Friday, August 05, 2005

Facts about Tax

Many people don't know the difference between tax rates and tax revenues. It is a simple concept, really. Other people don't care; they just want to punish the wealthy for having more than they do. The result in any case is confusion, sometimes at a high level in government, such as in Congress.

Let's say you are selling apples. You charge five dollars an apple. Even though the apples are very good ones, you don't sell any at the rate of $5.00 each. Your revenues are zero dollars.

But then you visit a grocery store and see that the grocers are selling apples for one dollar a pound. That is about thirty-three cents each, (because the size is large and a pound amounts to three apples) . So you decide to lower the price of your apples some. You set a rate of one dollar each and you sell six to a few to people who are hungry but can't get to a grocery. Your rate is one dollar and your revenue from sales is six dollars.

Well, you don't want to stand outside and hawk apples for six dollars a day, so you decide to reduce prices even more. You price your apples at fifty cents each and you sell twenty the next day. Your revenue has rises to twenty times $.50 or ten dollars. You are beginning to get the idea that by lowering prices you can increase revenues. You don't pay your bills with rates, you pay them with revenues. So the next day you decide to compete with the grocery stores and charge thirty-three cents per apple and you sell fifty of them. Your revenues rise to fifty times $.33 or sixteen dollars and fifty cents. You are beginning to understand that the lower the price, the more apples you can sell, and the higher your revenues can grow. Of course, you realize that there are limits because you have to pay for the apples you sell, and you do not want to price them at a rate at which you will lose money. But for the moment you are quite happy with your discovery, called the classic supply curve.

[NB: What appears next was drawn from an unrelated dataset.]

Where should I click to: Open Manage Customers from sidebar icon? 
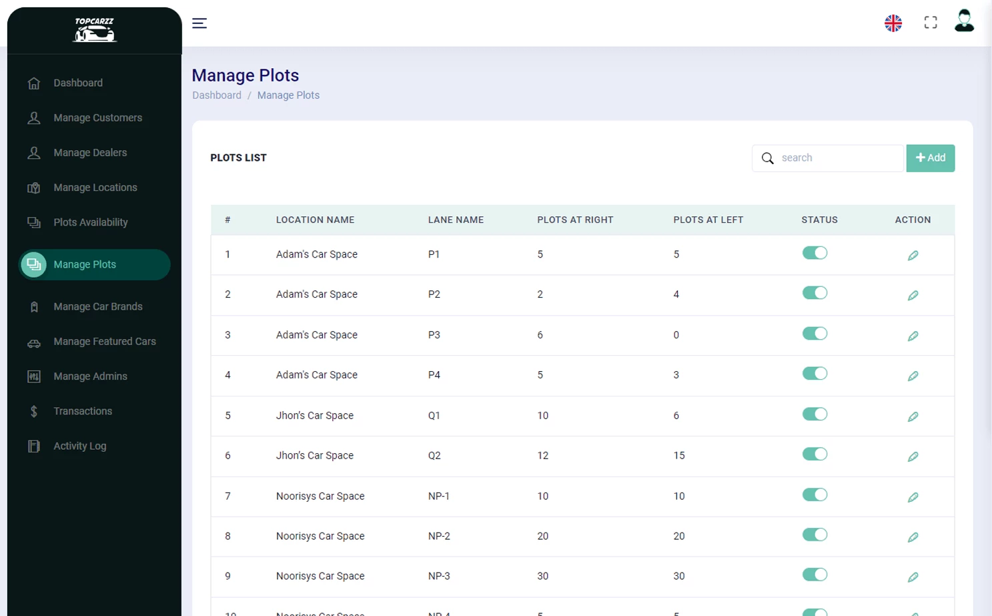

There is a similar revenue situation with taxes. If a government taxes too highly (rates are 100%), commerce stops and tax revenue disappears. People will not work if they have to give the fruit of their labors to idiot congressmen. The economy stagnates. From that point, as a government reduces tax rates (same as lowering the price of apples) its revenues will probably increase. The economy will bloom again and people will be working overtime because they can keep most of what they earn.

There is a point at which lowering tax rates will not increase revenues and it differs for each economy. But we have not reached that point in the U.S. as far as we know. Each tax rate cut we have experienced has resulted in more revenues, the same as each reduction in apple prices results in more dollars received. Also there is evidence that tax increases have resulted in a poor economy and lower revenues. It works both ways.

An exception happened once during the Clinton administration: a huge tax increase was followed by an increase in revenues. But in that case the economy was moving ahead and was able to swallow the increase and still grow, if at a reduced rate. No one knows how large the revenues could have been if the economy had been unfettered by the tax increase.

There are lots of reasons to "raise taxes on the rich" because it sounds good to the bulk of wage earners who are not rich (and who have not taken economics in school). But such moves are self-defeating, because when the economy suffers everybody suffers. yet Congress loves to increase taxes, always in the badly-based hope that they will raise revenues.

A conclusion can be drawn from this discussion that is already well-known by economists: If tax rates are reduced and revenues increase, the people are over- taxed.

It is incumbent on Congress to make sure not that "the rich are soaked" but that taxation is at a level such that a rate decrease results in a revenue decrease. Then the tax level is about right.

Of course Congress could control spending, but that is asking too much.